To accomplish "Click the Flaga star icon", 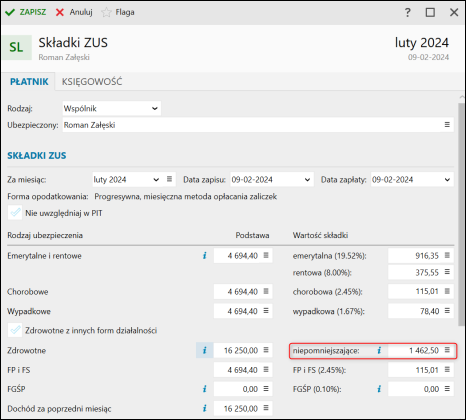I will tap(106, 12).
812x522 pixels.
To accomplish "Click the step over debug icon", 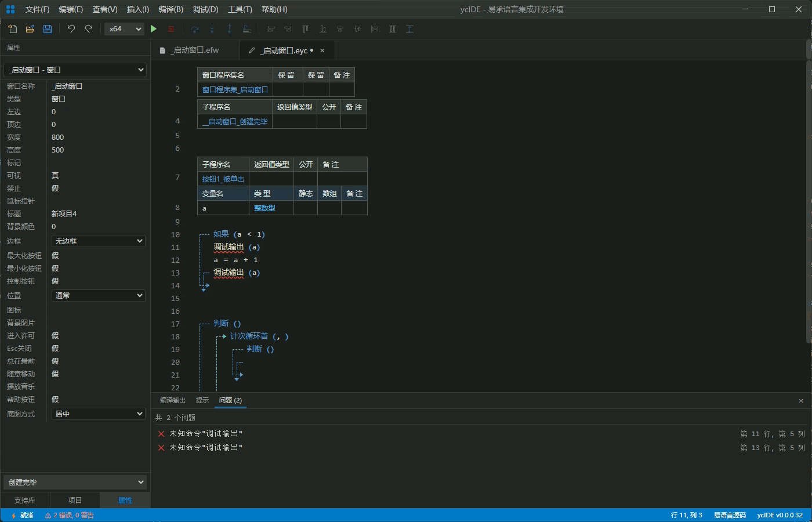I will 195,29.
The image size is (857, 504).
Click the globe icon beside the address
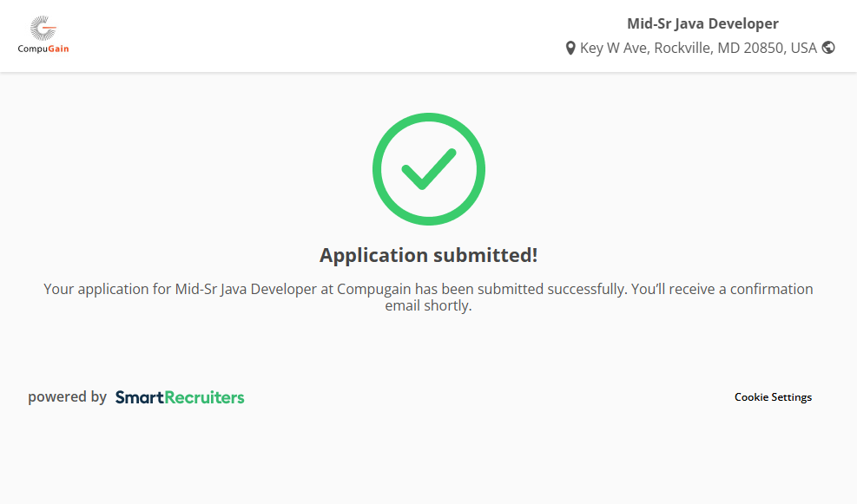pos(828,48)
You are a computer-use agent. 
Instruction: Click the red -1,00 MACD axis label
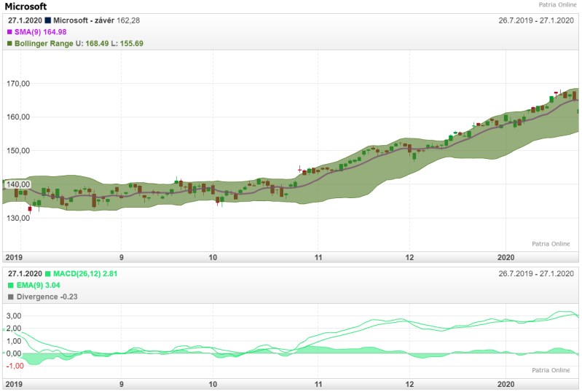click(14, 366)
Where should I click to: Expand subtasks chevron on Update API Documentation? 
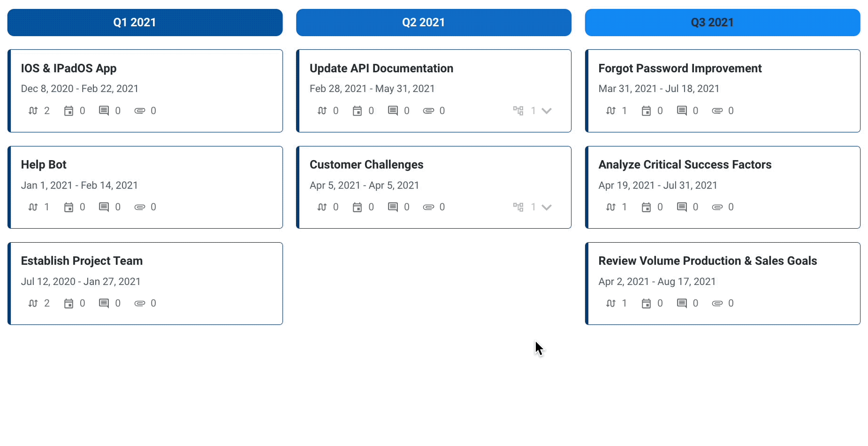pyautogui.click(x=547, y=111)
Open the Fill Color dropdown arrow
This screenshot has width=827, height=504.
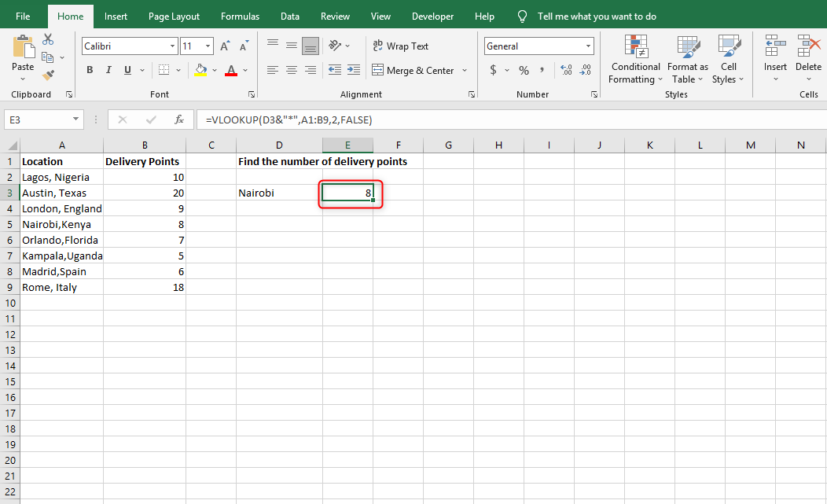click(213, 70)
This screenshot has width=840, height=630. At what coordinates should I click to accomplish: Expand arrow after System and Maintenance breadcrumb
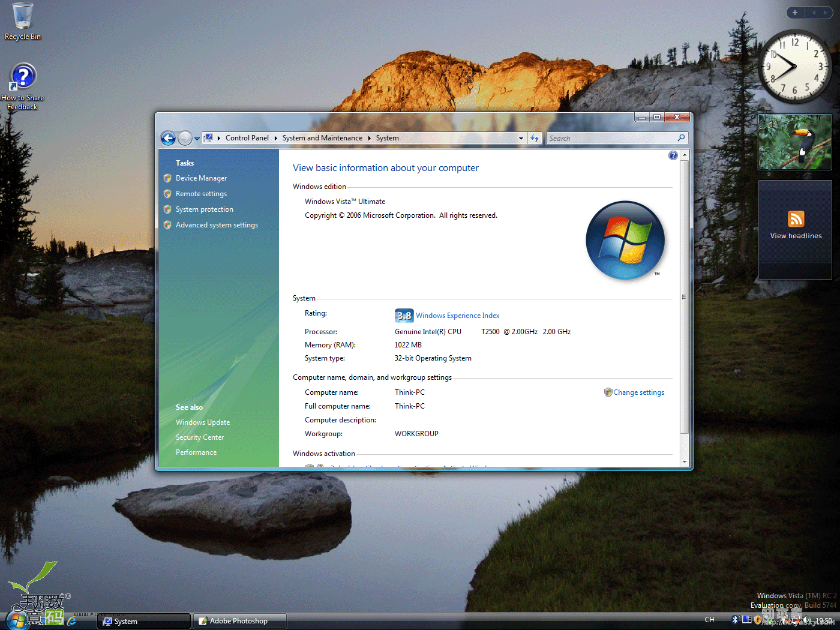pyautogui.click(x=369, y=138)
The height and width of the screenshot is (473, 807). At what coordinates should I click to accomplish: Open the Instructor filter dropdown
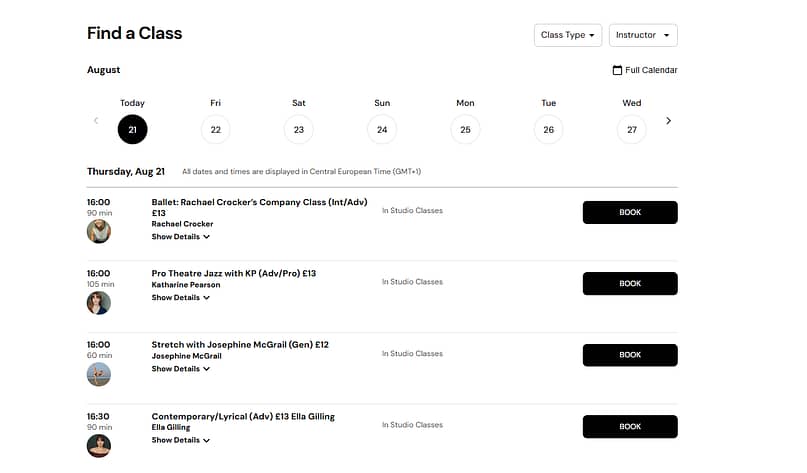pyautogui.click(x=643, y=35)
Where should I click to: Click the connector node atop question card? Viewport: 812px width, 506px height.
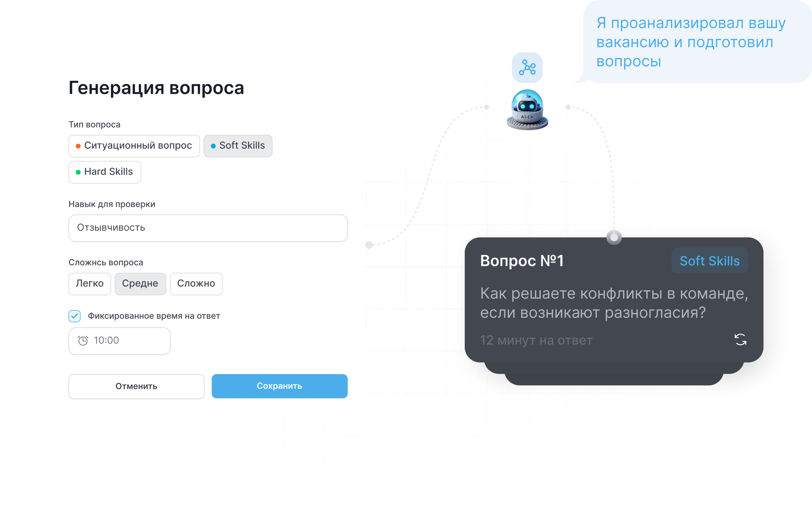click(x=614, y=237)
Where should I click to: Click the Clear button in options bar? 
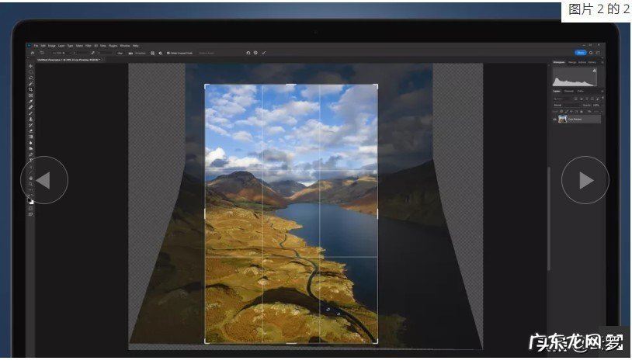(120, 53)
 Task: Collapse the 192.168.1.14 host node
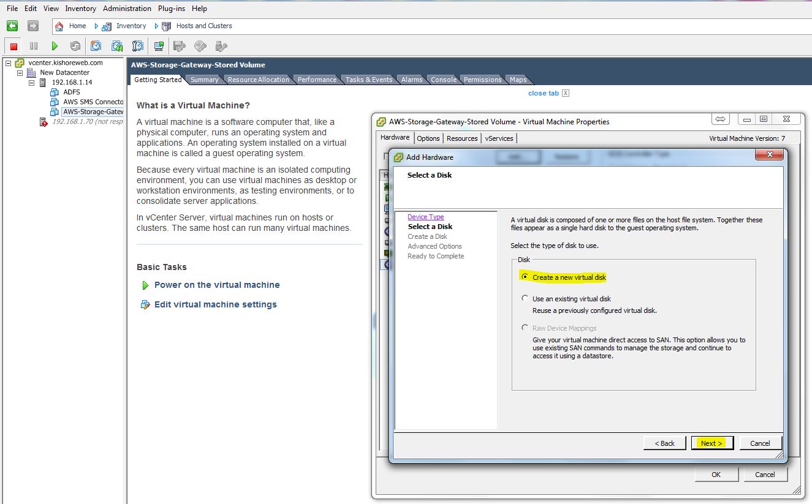(x=31, y=82)
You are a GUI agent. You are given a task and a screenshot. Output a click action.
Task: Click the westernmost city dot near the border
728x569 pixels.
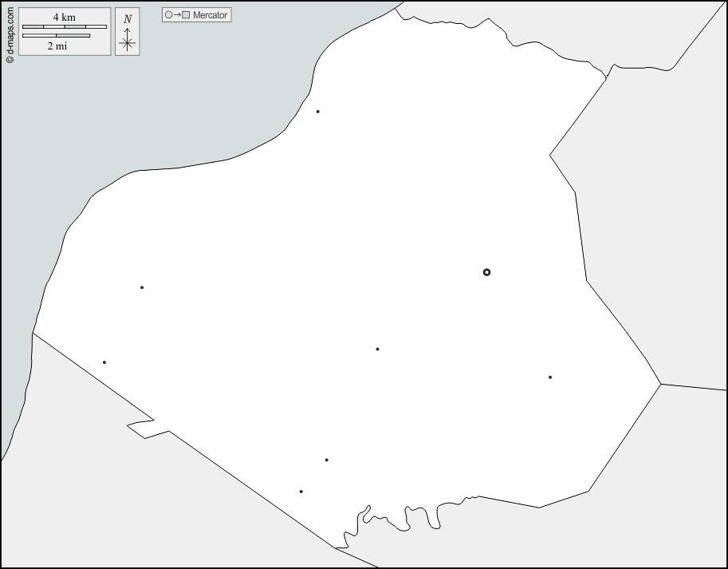click(x=104, y=362)
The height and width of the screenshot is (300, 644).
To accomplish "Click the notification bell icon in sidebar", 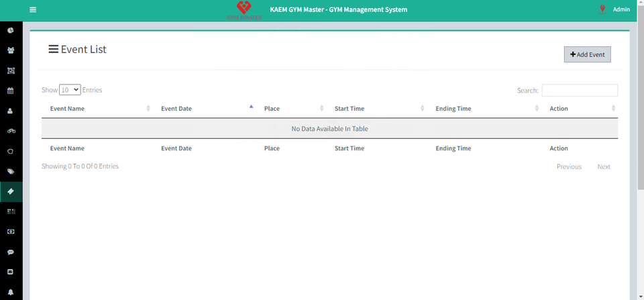I will coord(11,292).
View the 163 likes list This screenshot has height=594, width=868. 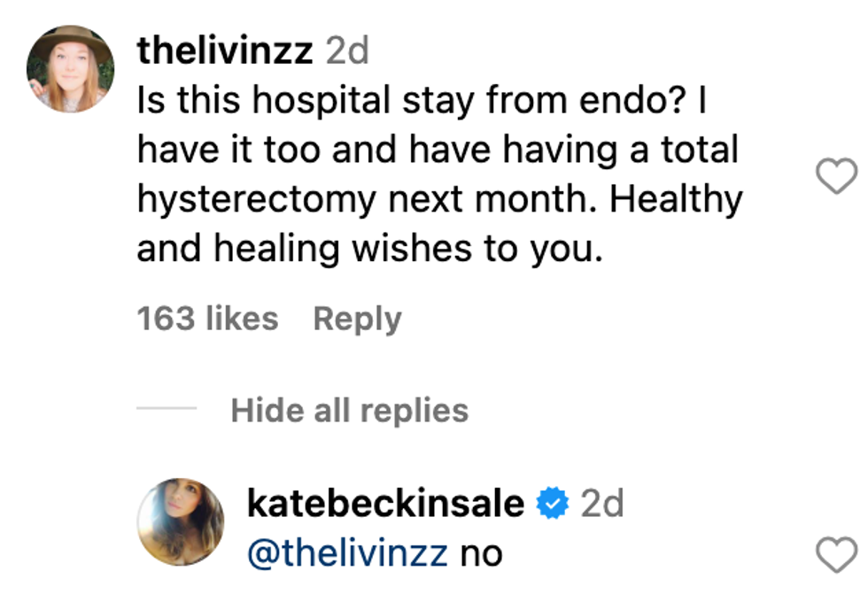(207, 319)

────

**WORK REQUEST:**
Transcribe only this stretch of the data: the line with "Instruction: Click the", the line with "You are a GUI", and every line in between. Leave out the pictures.

**SOLVED PROBLEM:**
Instruction: Click the red -1,00 MACD axis label
click(14, 366)
Where should I click to: Expand subtasks chevron on Update API Documentation? 
pyautogui.click(x=547, y=111)
Open the Fill Color dropdown arrow
This screenshot has width=827, height=504.
click(213, 70)
This screenshot has width=840, height=630. At what coordinates should I click to accomplish: Expand arrow after System and Maintenance breadcrumb
pyautogui.click(x=369, y=138)
The height and width of the screenshot is (473, 807). At what coordinates should I click to accomplish: Open the Instructor filter dropdown
pyautogui.click(x=643, y=35)
Where should I click to: Click the connector node atop question card? Viewport: 812px width, 506px height.
click(x=614, y=237)
Where should I click to: Click the Clear button in options bar? 
(120, 53)
 Task: Collapse the 192.168.1.14 host node
(x=31, y=82)
You are a GUI agent. You are given a task and a screenshot. Output a click action.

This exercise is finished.